TikTok recently announced several changes to its service that will include increased enforcement against bad actors.
The changes will also include tests of new user-facing tools that will force a refresh of the app’s main algorithmic feed, referred to as the For You feed.
According to the company, these changes are to focus on keeping the platform both safe and entertaining for its users and creators alike.
Traditionally, all major social media companies have content guidelines but only vary in their degrees of enforcement. Ideally, violators of these rules face the consequences with the takedowns of their content or bans but they often refuse to learn from their mistakes, only ending up as repeat violators.
At the time of this report, TikTok’s enforcement system includes a variety of penalties, like temporary bans on posting or commenting, designed to reduce harmful content on the platform.
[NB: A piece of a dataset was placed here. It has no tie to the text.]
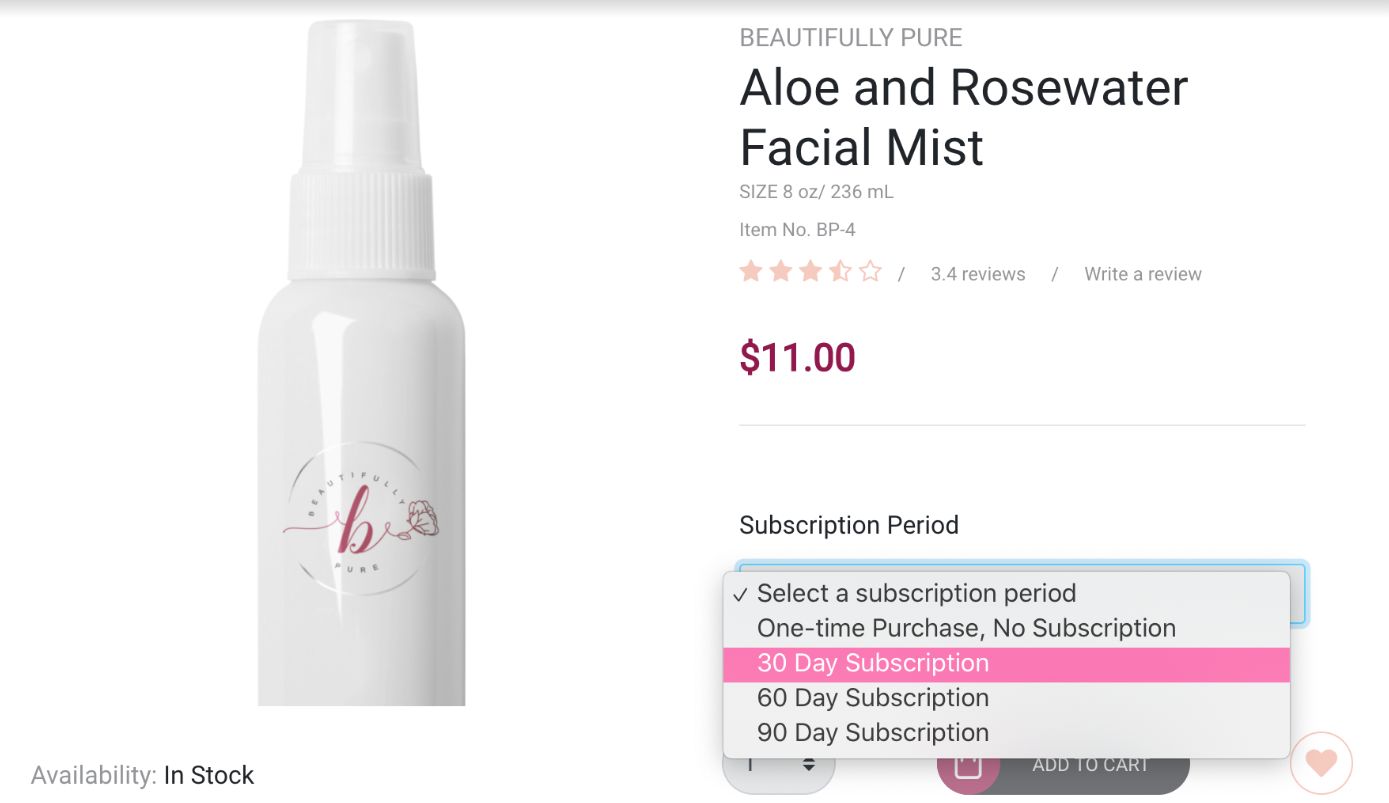Click the half-filled fourth star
In a clear case of admission, TikTok’s Global Head of Product Policy, Julie de Bailliencourt, hints: "Creators complain that the current system can be confusing to navigate — especially if they don’t typically break TikTok’s rules or have unknowingly violated policy, and aren’t sure why they’ve been penalized.
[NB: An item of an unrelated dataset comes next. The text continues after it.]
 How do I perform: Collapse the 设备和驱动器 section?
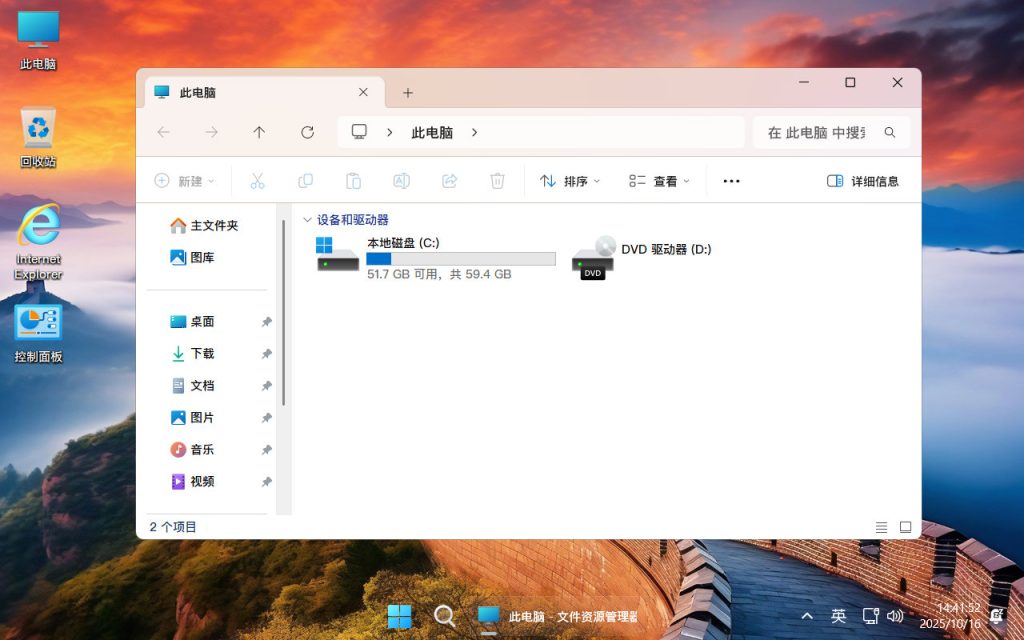pyautogui.click(x=308, y=219)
"What’s more, this system is not efficient at deterring repeat violators.
“Repeat violators tend to follow a pattern – our analysis has found that almost 90% violate using the same feature consistently, and over 75% violate the same policy category repeatedly."
As a result, TikTok will move instead to a strike system, similar to YouTube.
In all but the most severe cases, creators will accrue strikes as their content is removed.
If they then reach a threshold of strikes within either a product feature (like comments or TikTok LIVE) or policy (like bullying or harassment), they will be permanently banned.
The company said the threshold will vary depending on the violation and its potential to harm community members.
It said, for instance, there may be a lower threshold for violating hateful content policies than there would be for posting low-harm spam.
TikTok will still issue permanent bans for severe violations, like videos that are “promoting or threatening violence, showing or facilitating child sexual abuse material (CSAM), or showing real-world violence or torture,” the post said.
The accumulated strikes will expire from an account’s record after 90 days but account that “accrue a high number of cumulative strikes across policies and features” will be permanently banned.